WASHINGTON, D.C. - For a second time, the Federal Circuit U.S. Court of Appeals will weigh in on a dispute over the patentability of diagnostic test kits used to identify an inherited hereditary risk of breast and ovarian cancer, according to an April 30 order (Association for Molecular Pathology et al. v. U.S. Patent and Trademark Office and Myriad Genetics Inc., No. 10-1406, Fed. Cir.).
ATLANTA - A warehouse employee failed to prove that she was the victim of pregnancy discrimination when she was fired three months after giving birth, the 11th Circuit U.S. Court of Appeals ruled April 27, affirming (Kendyl Grace v. Adtran, Inc., No. 11-11263, 11th Cir.; 2012 U.S. App. LEXIS 8583).
TUCSON, Ariz. - A federal judge in Arizona on April 27 dismissed with prejudice a suit against Wells Fargo Bank, N.A., arising from a foreclosure and trustee's sale and including claims for fraud and fraudulent inducement (Anne Mercy Kakarala v. Wells Fargo Bank, N.A., No. 10-00208, D. Ariz.; 2012 U.S. Dist. LEXIS 58956).
SPRINGFIELD, Mo. - The Southern District Missouri Court of Appeals on April 30 reversed a trial court order certifying a class of motorists injured on an allegedly dangerous stretch of highway, concluding that there were too many different circumstances involved with the individual accidents (Sherry Smith, et al. v. Missouri Highways and Transportation Commission, No. SD31590, Mo. App., Southern Dist.; 2012 Mo. App. LEXIS 585).

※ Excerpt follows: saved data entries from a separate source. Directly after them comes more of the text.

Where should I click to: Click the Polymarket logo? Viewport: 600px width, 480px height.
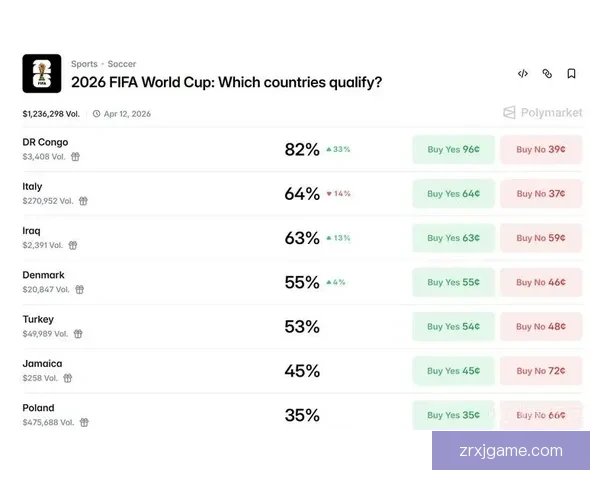(x=542, y=113)
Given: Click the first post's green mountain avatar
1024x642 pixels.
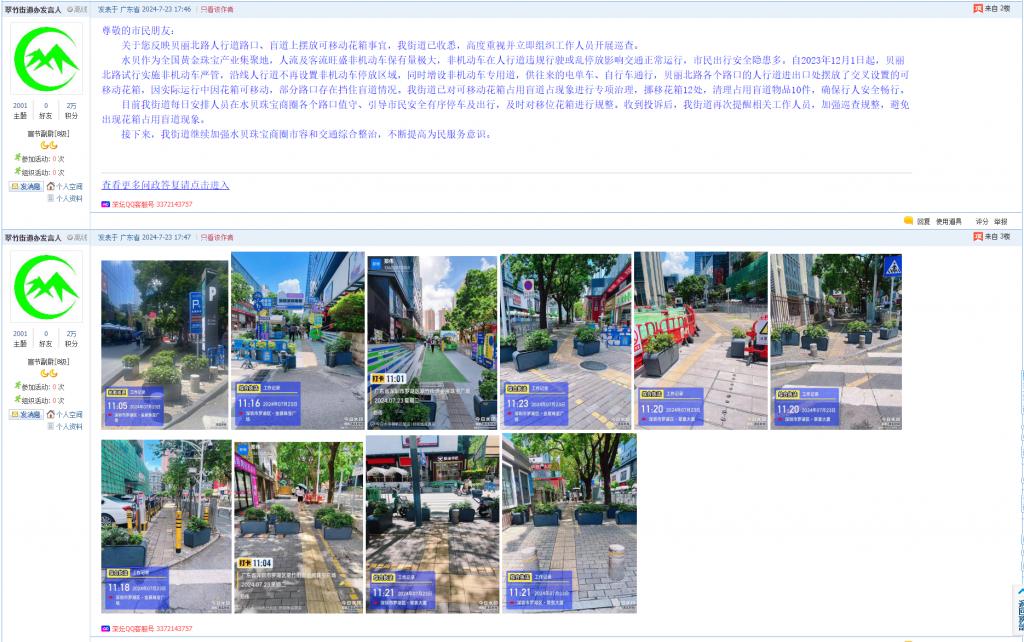Looking at the screenshot, I should pos(45,59).
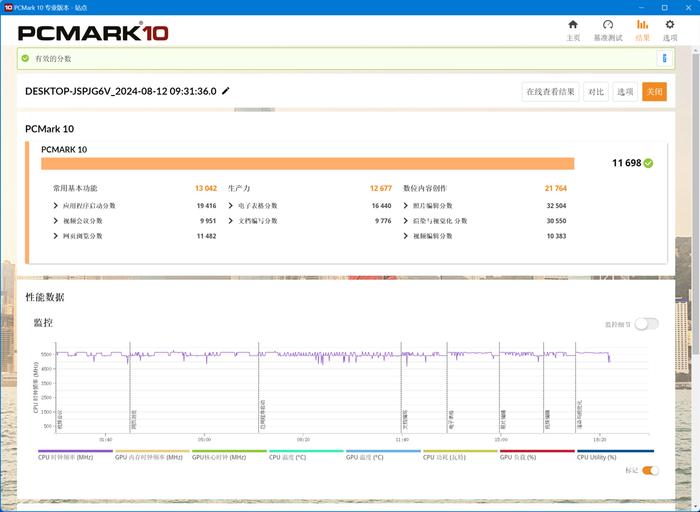Click the vertical scrollbar on right edge

pos(696,201)

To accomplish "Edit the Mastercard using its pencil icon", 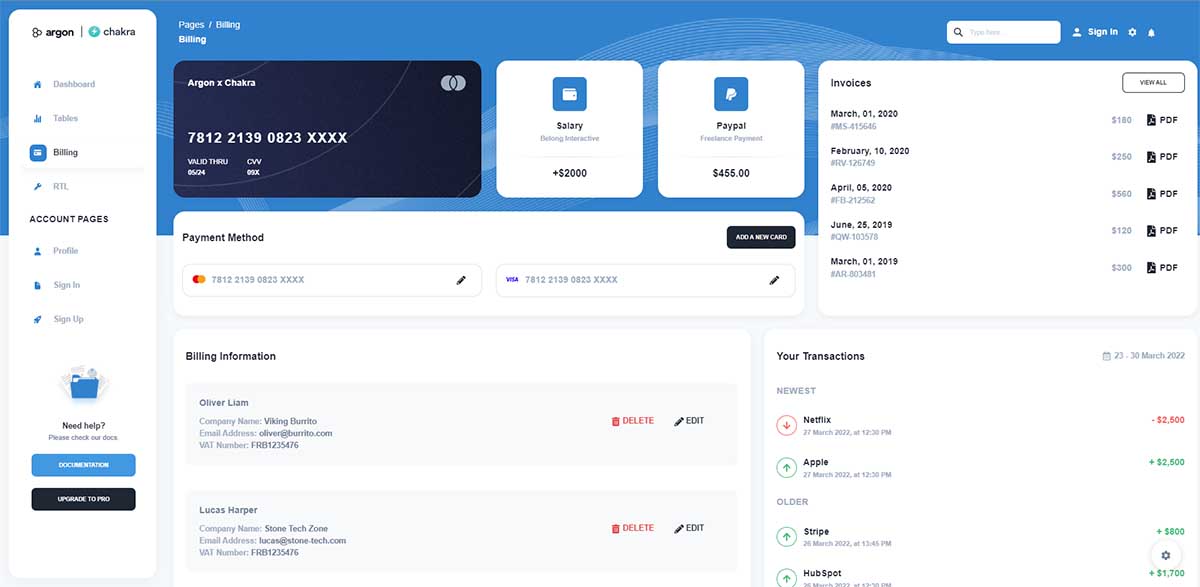I will (x=461, y=280).
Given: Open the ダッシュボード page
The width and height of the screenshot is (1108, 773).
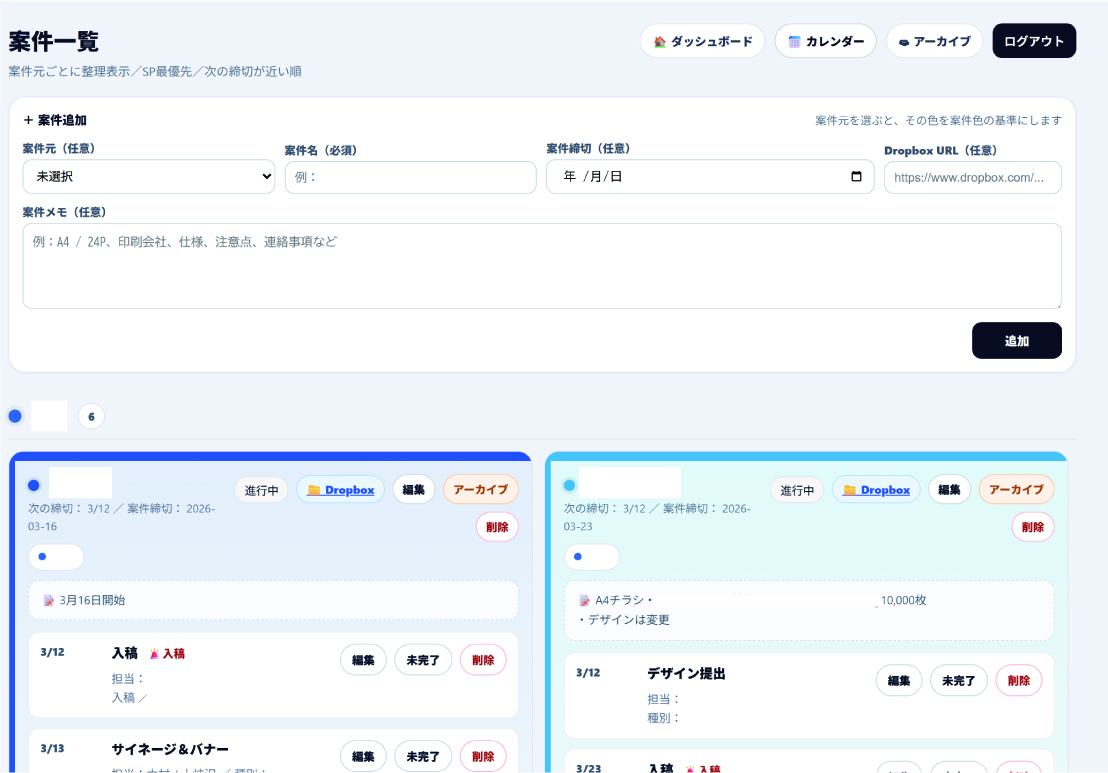Looking at the screenshot, I should coord(702,41).
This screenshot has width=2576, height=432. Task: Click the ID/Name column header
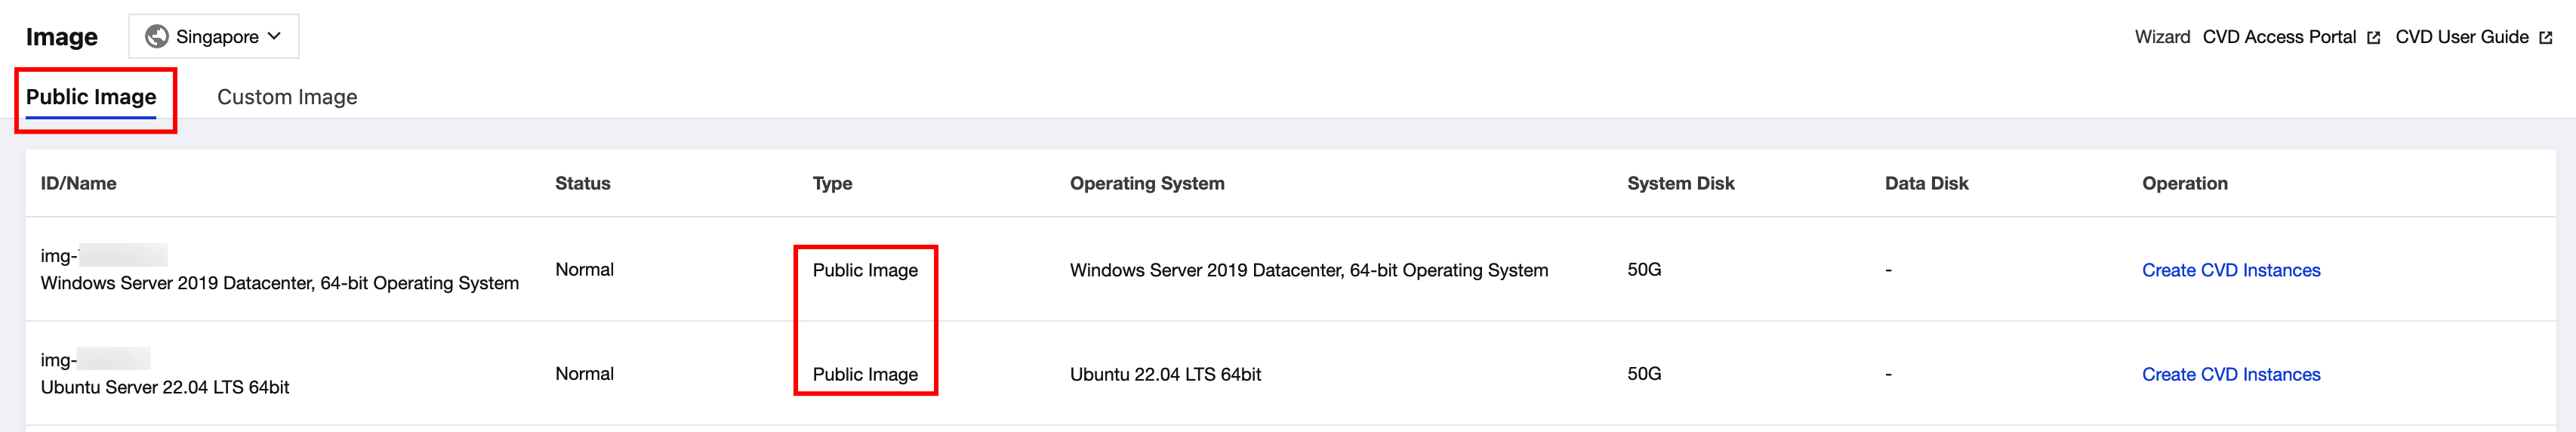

DETROIT - A federal judge in Michigan on April 26 denied a man's motion to reconsider a ruling awarding summary judgment to defendants in a quiet title action after finding that the plaintiff's new allegations of fraud lacked merit because the court already ruled that the foreclosure on his home was proper (Charlie Smith Jr. v. Litton Loan Servicing LP, et al., No. 10-14700, E.D. Mich.; 2012 U.S. Dist. LEXIS 58656).
DETROIT - Citing evidence that a trademark infringement defendant's website "welcomed Michigan customers and enabled them to enter into contracts for the purchase of goods," a federal judge on April 30 denied dismissal of a dispute (Masco Corp. of Indiana d/b/a Delta Faucet Company v. Delta Imports LLC, No. 11-14720, E.D. Mich.; 2012 U.S. Dist. LEXIS 59979).
LOS ANGELES - Sufficient evidence supports punitive damages of $4.5 million and $9 million against two companies in an asbestos case, as well as the defendants' ability to pay such amounts, a California appeals court held in separate opinions, one filed April 26 (Gordon Bankhead, et al. v. ArvinMeritor Inc., Emily Bankhead v. Pneumo Abex LLC, Nos. A131587, A132985, A131378, A135224, Calif. App., 1st Dist.).
LOS ANGELES - Just two days after Google Inc. was granted a motion to enforce a previous discovery order in a copyright dispute with an adult website, a California federal judge on April 26 issued an order dismissing the long-running action in accordance with the parties' stipulation(Perfect 10 Inc. v. Google Inc., No. 2:04-cv-09484, C.D. Calif.).